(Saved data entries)
= Beginning of Section =
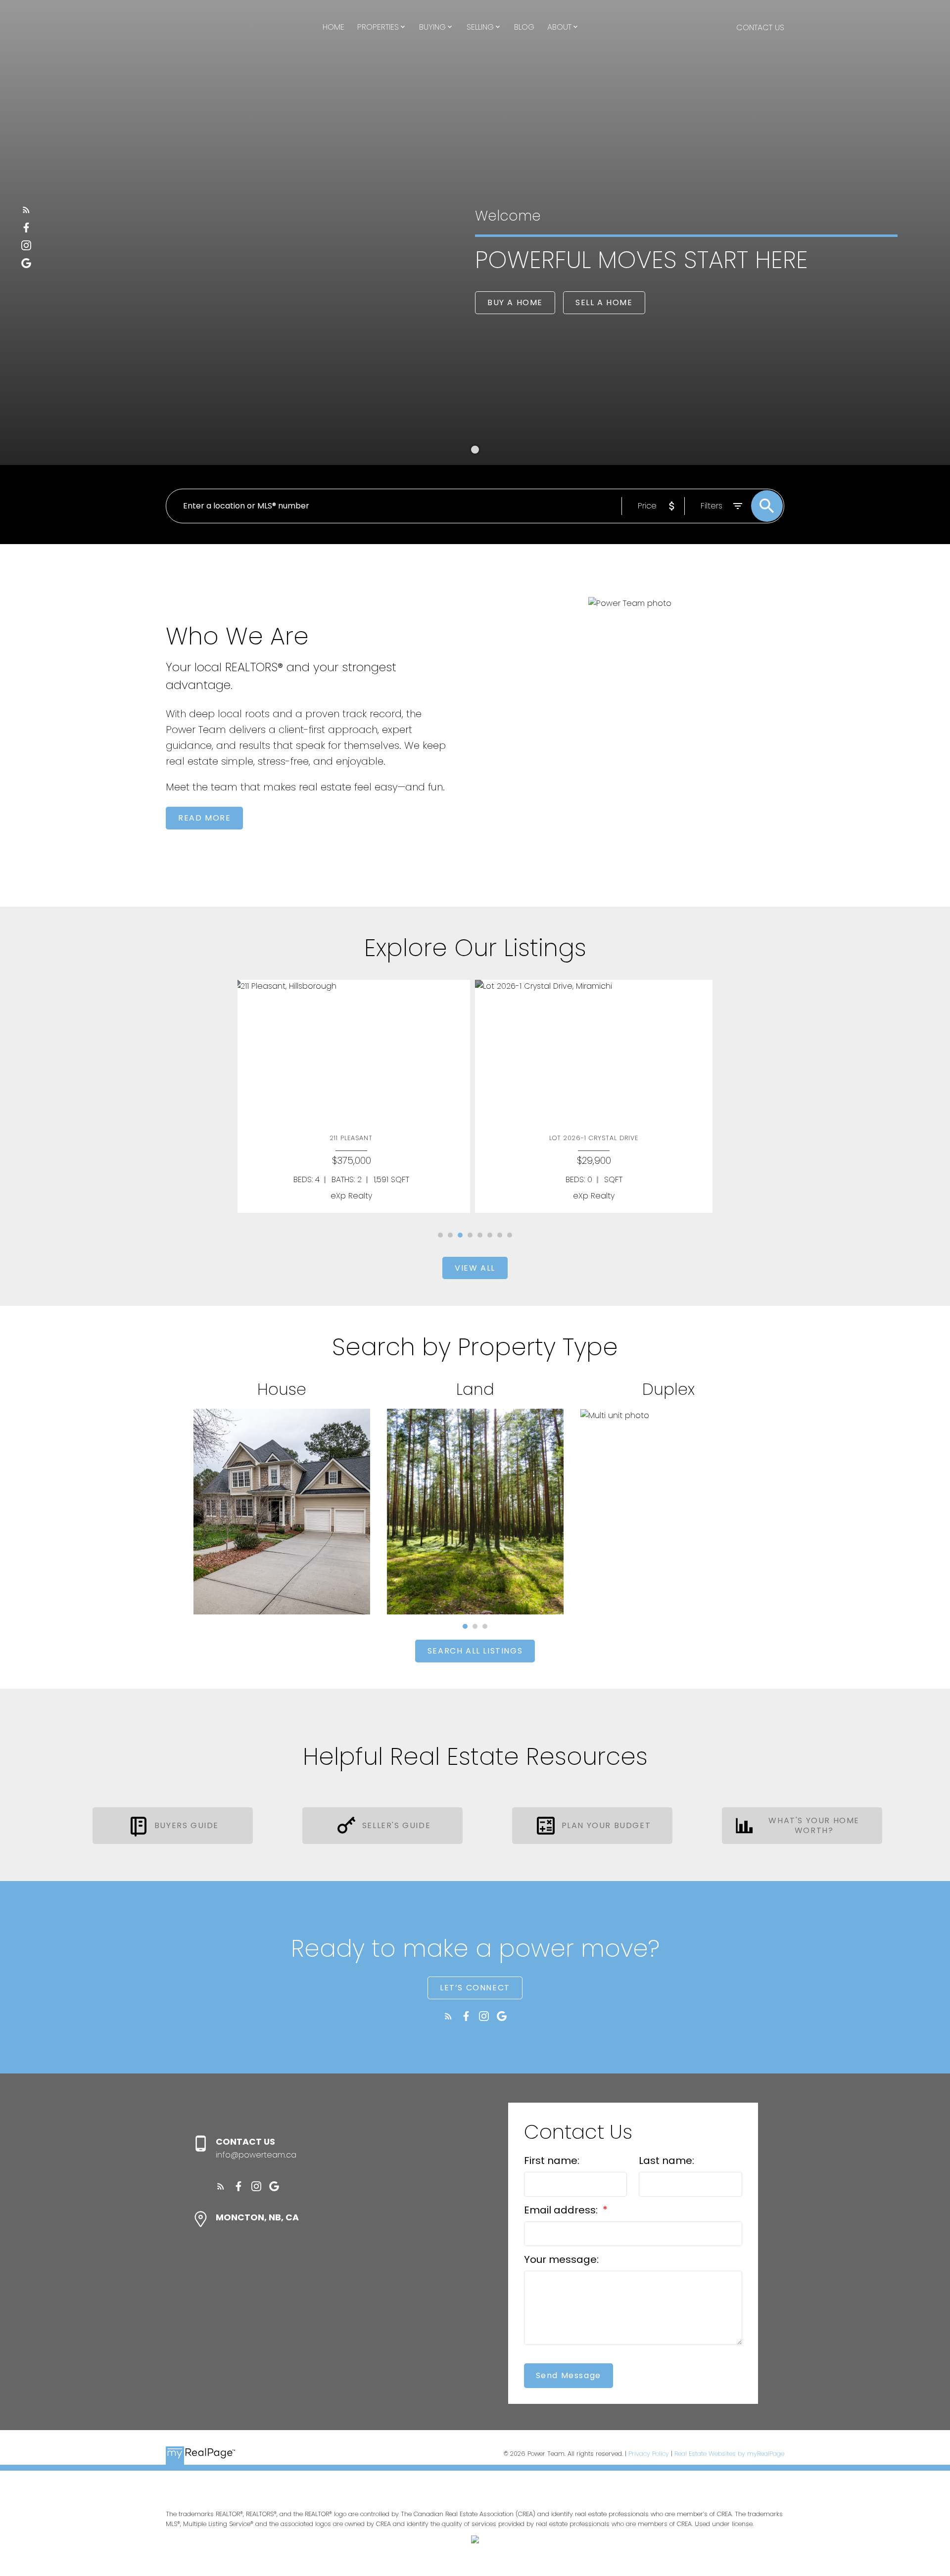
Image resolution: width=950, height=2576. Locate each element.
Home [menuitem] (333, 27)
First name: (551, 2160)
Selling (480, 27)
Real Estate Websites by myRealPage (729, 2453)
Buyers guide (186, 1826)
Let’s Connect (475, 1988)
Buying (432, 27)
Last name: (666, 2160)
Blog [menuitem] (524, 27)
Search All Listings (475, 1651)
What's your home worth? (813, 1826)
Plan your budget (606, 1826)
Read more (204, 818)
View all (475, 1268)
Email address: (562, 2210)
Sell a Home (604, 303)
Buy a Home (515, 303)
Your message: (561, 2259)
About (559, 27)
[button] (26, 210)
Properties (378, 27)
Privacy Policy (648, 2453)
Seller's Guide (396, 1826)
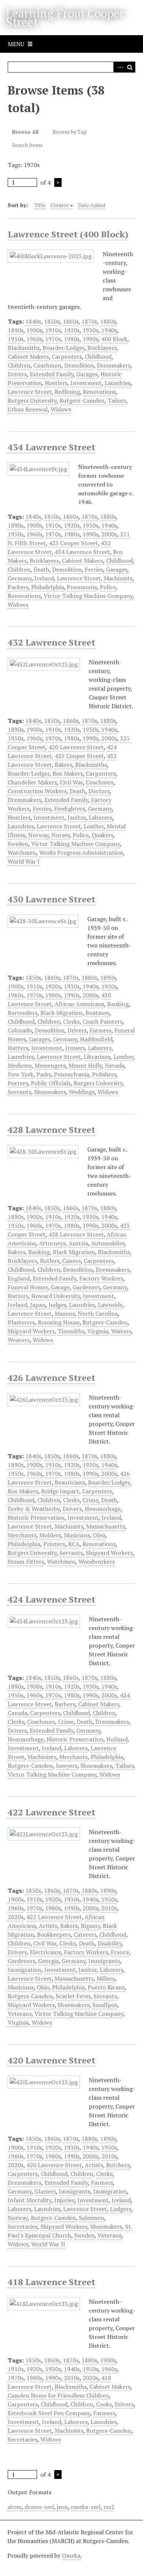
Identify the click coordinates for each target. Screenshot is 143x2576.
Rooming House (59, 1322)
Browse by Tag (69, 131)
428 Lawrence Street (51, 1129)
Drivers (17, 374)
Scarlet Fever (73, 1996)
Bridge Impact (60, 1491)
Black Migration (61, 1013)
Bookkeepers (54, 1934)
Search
= End of Section =
# YOUR OBJECTIVE:
The range to print runs from the line with "[button] (26, 210)" through the last line of the entries, both included; keep it exact and skip the pictures.

# SOLVED PROBLEM:
[button] (26, 210)
Properties (378, 27)
Privacy Policy (648, 2453)
Seller's Guide (396, 1826)
Identify the click coordinates for each target. Screenshot is 143x2576.
Rooming House (59, 1322)
Browse by Tag (69, 131)
428 Lawrence Street (51, 1129)
Drivers (17, 374)
Scarlet Fever (73, 1996)
Bridge Impact (60, 1491)
Black Migration (61, 1013)
Bookkeepers (54, 1934)
Search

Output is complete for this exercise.